What to work on:
(A) Answer these from the short zombie story text:
(i) What sound was heard when The Boy's door opened?
(ii) On what day and date did The Boy and the narrator take a walk?
(iii) To whom did they show and tell their finds after coming home?
(B) Carry on the short zombie story text from its final sentence.

--- BEGIN Supplied passage ---

The thump came again, this time harder. The moan was louder and angry sounding. I stood, my heart in my throat. My bladder released as I backed away from the door, but I didn’t run away. I didn’t get my kids out of bed and get out of the house. I just stood there until just a minute ago. The Boy’s door opened. I heard the hinges squeal. He’s in the bathroom now, but in a minute or two, he will make his way down the hall. I don’t know what I’m going to do, what I’m going to say … how I’m going to explain the puddle on the floor and his zombie mom in the bedroom. Maybe we’ll get dressed as if nothing is wrong and just take my morning walk, but not at the baseball field …

***

This isn’t much of a story. The first half of it is absolutely true. The Boy and I did take a walk on Friday, September 1st. We did find all those baseballs (including the zombie ball) and we did toss one of those balls around for a while before coming home and showing and telling The Babe about our finds.

--- END Supplied passage ---
--- BEGIN Supplied data ---

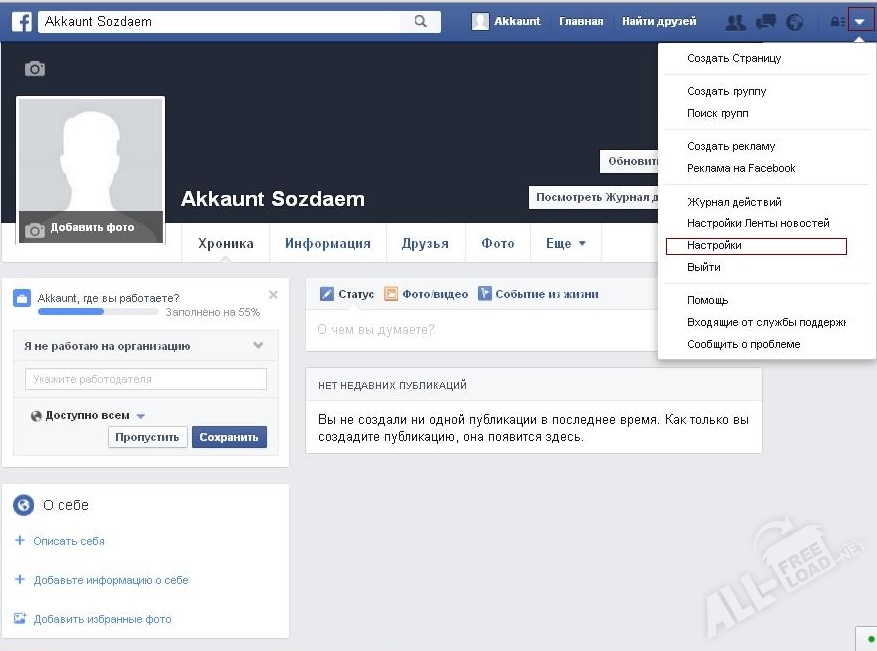Open the notifications globe icon
Screen dimensions: 877x651
[x=795, y=21]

--- END Supplied data ---

Answer set:
(A)
(i) The hinges squealed.
(ii) Friday, September 1st.
(iii) The Babe.

(B)
That’s where the truth ends and the lies begin. I believe all fiction stories are made of some truths and some lies. Blending them is sometimes difficult, especially when you weave in real places and events. You want to keep that realistic feel to it; you want the reader to wonder if the storyline is true or not.

A few years ago, M.L. Dixon did a series of blogs for The Horror Library Blog-O-Rama about phobias. He wrote them all in first person, and in such a manner that people (myself included) grew concerned for him, for his family and for his sanity. The series was one very well told lie and we had all thought it to be true. I have always wanted to capture that feeling, that truth in the lies that Dixon did during the writing of that series. No, I don’t feel I captured it here, but I did have fun writing it. 

I hope you enjoyed Zombie Ball, and as always, until we meet again, my friends, be kind to one another.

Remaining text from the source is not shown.